Restate the entries below word for word, leaving nothing out.

☆ ☆ ☆ ☆

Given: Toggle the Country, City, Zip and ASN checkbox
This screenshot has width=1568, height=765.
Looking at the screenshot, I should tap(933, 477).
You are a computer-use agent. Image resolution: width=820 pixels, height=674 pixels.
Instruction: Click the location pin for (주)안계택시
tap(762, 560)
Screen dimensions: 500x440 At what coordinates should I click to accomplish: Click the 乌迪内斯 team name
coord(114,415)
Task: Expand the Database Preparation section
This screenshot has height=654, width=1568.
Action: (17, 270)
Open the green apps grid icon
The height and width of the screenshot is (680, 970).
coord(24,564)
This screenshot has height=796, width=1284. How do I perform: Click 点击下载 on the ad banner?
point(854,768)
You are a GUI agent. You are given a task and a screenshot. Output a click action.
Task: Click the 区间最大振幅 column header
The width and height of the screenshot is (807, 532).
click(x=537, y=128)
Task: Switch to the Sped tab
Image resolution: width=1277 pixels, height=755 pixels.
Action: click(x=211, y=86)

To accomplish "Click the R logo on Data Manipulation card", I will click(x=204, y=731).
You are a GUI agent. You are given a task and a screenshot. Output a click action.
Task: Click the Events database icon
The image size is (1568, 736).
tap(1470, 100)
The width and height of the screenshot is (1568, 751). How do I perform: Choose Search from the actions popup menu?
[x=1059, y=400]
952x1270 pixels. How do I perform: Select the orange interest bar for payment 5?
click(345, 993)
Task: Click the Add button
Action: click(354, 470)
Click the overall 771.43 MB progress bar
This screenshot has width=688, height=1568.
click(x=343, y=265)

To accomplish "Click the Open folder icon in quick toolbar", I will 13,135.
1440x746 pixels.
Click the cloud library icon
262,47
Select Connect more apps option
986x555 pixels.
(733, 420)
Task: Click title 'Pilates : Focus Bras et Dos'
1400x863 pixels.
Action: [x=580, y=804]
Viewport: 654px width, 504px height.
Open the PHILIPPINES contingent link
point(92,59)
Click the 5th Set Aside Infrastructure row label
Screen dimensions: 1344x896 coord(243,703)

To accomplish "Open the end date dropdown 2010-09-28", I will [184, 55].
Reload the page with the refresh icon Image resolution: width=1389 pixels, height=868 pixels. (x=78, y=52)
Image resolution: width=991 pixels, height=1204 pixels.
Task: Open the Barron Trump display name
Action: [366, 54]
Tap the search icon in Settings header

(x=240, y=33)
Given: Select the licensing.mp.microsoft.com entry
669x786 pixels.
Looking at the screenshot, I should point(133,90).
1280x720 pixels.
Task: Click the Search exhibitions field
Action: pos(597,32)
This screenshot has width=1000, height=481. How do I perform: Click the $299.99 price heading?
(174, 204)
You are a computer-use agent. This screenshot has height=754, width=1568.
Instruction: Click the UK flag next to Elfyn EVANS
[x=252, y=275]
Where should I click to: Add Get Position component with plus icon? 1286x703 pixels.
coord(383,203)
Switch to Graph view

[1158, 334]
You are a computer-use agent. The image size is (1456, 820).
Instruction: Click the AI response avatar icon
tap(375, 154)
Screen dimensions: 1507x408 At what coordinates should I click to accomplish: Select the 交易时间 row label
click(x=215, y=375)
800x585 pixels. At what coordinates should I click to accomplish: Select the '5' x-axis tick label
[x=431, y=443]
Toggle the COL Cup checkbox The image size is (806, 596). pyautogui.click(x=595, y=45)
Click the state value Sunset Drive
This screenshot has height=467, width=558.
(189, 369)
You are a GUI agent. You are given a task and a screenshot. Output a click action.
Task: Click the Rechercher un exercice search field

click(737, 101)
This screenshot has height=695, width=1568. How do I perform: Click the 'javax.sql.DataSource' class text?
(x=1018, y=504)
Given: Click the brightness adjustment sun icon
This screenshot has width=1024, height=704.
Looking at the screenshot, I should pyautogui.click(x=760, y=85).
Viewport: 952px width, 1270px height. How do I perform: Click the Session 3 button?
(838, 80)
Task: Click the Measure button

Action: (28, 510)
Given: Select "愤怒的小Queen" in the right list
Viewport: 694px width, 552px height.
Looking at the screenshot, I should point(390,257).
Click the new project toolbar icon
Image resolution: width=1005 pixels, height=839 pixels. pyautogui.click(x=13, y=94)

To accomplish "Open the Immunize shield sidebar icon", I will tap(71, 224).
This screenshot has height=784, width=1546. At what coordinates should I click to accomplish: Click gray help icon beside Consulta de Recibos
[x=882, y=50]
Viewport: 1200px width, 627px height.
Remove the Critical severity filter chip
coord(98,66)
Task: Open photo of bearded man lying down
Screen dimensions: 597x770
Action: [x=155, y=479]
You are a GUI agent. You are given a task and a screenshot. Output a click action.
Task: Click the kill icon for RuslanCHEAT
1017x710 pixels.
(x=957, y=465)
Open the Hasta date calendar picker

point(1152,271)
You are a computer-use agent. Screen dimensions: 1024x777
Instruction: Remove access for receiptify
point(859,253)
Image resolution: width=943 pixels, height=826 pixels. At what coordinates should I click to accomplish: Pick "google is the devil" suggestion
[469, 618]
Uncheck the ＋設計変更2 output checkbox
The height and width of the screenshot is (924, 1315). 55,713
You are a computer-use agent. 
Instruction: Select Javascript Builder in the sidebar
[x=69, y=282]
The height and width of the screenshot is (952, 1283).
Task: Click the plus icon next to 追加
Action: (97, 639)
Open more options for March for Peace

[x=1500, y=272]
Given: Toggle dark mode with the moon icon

☆ ☆ ☆ ☆

* _EXERCISE ANSWER_:
Given: Toggle the Country, City, Zip and ASN checkbox
This screenshot has width=1568, height=765.
Looking at the screenshot, I should tap(933, 477).
You are a computer-use agent. Image resolution: width=820 pixels, height=674 pixels.
Instruction: Click the location pin for (주)안계택시
tap(762, 560)
Screen dimensions: 500x440 At what coordinates should I click to accomplish: Click the 乌迪内斯 team name
coord(114,415)
Task: Expand the Database Preparation section
This screenshot has height=654, width=1568.
Action: (17, 270)
Open the green apps grid icon
The height and width of the screenshot is (680, 970).
coord(24,564)
This screenshot has height=796, width=1284. How do I perform: Click 点击下载 on the ad banner?
point(854,768)
You are a GUI agent. You are given a task and a screenshot. Output a click action.
Task: Click the 区间最大振幅 column header
The width and height of the screenshot is (807, 532).
click(x=537, y=128)
Task: Switch to the Sped tab
Image resolution: width=1277 pixels, height=755 pixels.
Action: click(x=211, y=86)

To accomplish "Click the R logo on Data Manipulation card", I will click(x=204, y=731).
You are a GUI agent. You are given a task and a screenshot. Output a click action.
Task: Click the Events database icon
The image size is (1568, 736).
tap(1470, 100)
The width and height of the screenshot is (1568, 751). How do I perform: Choose Search from the actions popup menu?
[x=1059, y=400]
952x1270 pixels. How do I perform: Select the orange interest bar for payment 5?
click(345, 993)
Task: Click the Add button
Action: click(354, 470)
Click the overall 771.43 MB progress bar
This screenshot has width=688, height=1568.
click(x=343, y=265)

To accomplish "Click the Open folder icon in quick toolbar", I will 13,135.
1440x746 pixels.
Click the cloud library icon
262,47
Select Connect more apps option
986x555 pixels.
(733, 420)
Task: Click title 'Pilates : Focus Bras et Dos'
1400x863 pixels.
Action: [x=580, y=804]
Viewport: 654px width, 504px height.
Open the PHILIPPINES contingent link
point(92,59)
Click the 5th Set Aside Infrastructure row label
Screen dimensions: 1344x896 coord(243,703)

To accomplish "Open the end date dropdown 2010-09-28", I will [184, 55].
Reload the page with the refresh icon Image resolution: width=1389 pixels, height=868 pixels. (x=78, y=52)
Image resolution: width=991 pixels, height=1204 pixels.
Task: Open the Barron Trump display name
Action: [366, 54]
Tap the search icon in Settings header

(x=240, y=33)
Given: Select the licensing.mp.microsoft.com entry
669x786 pixels.
Looking at the screenshot, I should point(133,90).
1280x720 pixels.
Task: Click the Search exhibitions field
Action: pos(597,32)
This screenshot has width=1000, height=481. How do I perform: Click the $299.99 price heading?
(174, 204)
You are a computer-use agent. This screenshot has height=754, width=1568.
Instruction: Click the UK flag next to Elfyn EVANS
[x=252, y=275]
Where should I click to: Add Get Position component with plus icon? 1286x703 pixels.
coord(383,203)
Switch to Graph view

[1158, 334]
You are a computer-use agent. The image size is (1456, 820).
Instruction: Click the AI response avatar icon
tap(375, 154)
Screen dimensions: 1507x408 At what coordinates should I click to accomplish: Select the 交易时间 row label
click(x=215, y=375)
800x585 pixels. At what coordinates should I click to accomplish: Select the '5' x-axis tick label
[x=431, y=443]
Toggle the COL Cup checkbox The image size is (806, 596). pyautogui.click(x=595, y=45)
Click the state value Sunset Drive
This screenshot has height=467, width=558.
(189, 369)
You are a GUI agent. You are given a task and a screenshot. Output a click action.
Task: Click the Rechercher un exercice search field

click(737, 101)
This screenshot has height=695, width=1568. How do I perform: Click the 'javax.sql.DataSource' class text?
(x=1018, y=504)
Given: Click the brightness adjustment sun icon
This screenshot has width=1024, height=704.
Looking at the screenshot, I should pyautogui.click(x=760, y=85).
Viewport: 952px width, 1270px height. How do I perform: Click the Session 3 button?
(838, 80)
Task: Click the Measure button

Action: (28, 510)
Given: Select "愤怒的小Queen" in the right list
Viewport: 694px width, 552px height.
Looking at the screenshot, I should point(390,257).
Click the new project toolbar icon
Image resolution: width=1005 pixels, height=839 pixels. pyautogui.click(x=13, y=94)

To accomplish "Open the Immunize shield sidebar icon", I will tap(71, 224).
This screenshot has height=784, width=1546. At what coordinates should I click to accomplish: Click gray help icon beside Consulta de Recibos
[x=882, y=50]
Viewport: 1200px width, 627px height.
Remove the Critical severity filter chip
coord(98,66)
Task: Open photo of bearded man lying down
Screen dimensions: 597x770
Action: [x=155, y=479]
You are a GUI agent. You are given a task and a screenshot. Output a click action.
Task: Click the kill icon for RuslanCHEAT
1017x710 pixels.
(x=957, y=465)
Open the Hasta date calendar picker

point(1152,271)
You are a computer-use agent. Screen dimensions: 1024x777
Instruction: Remove access for receiptify
point(859,253)
Image resolution: width=943 pixels, height=826 pixels. At what coordinates should I click to accomplish: Pick "google is the devil" suggestion
[469, 618]
Uncheck the ＋設計変更2 output checkbox
The height and width of the screenshot is (924, 1315). 55,713
You are a computer-use agent. 
Instruction: Select Javascript Builder in the sidebar
[x=69, y=282]
The height and width of the screenshot is (952, 1283).
Task: Click the plus icon next to 追加
Action: (97, 639)
Open more options for March for Peace

[x=1500, y=272]
Given: Toggle dark mode with the moon icon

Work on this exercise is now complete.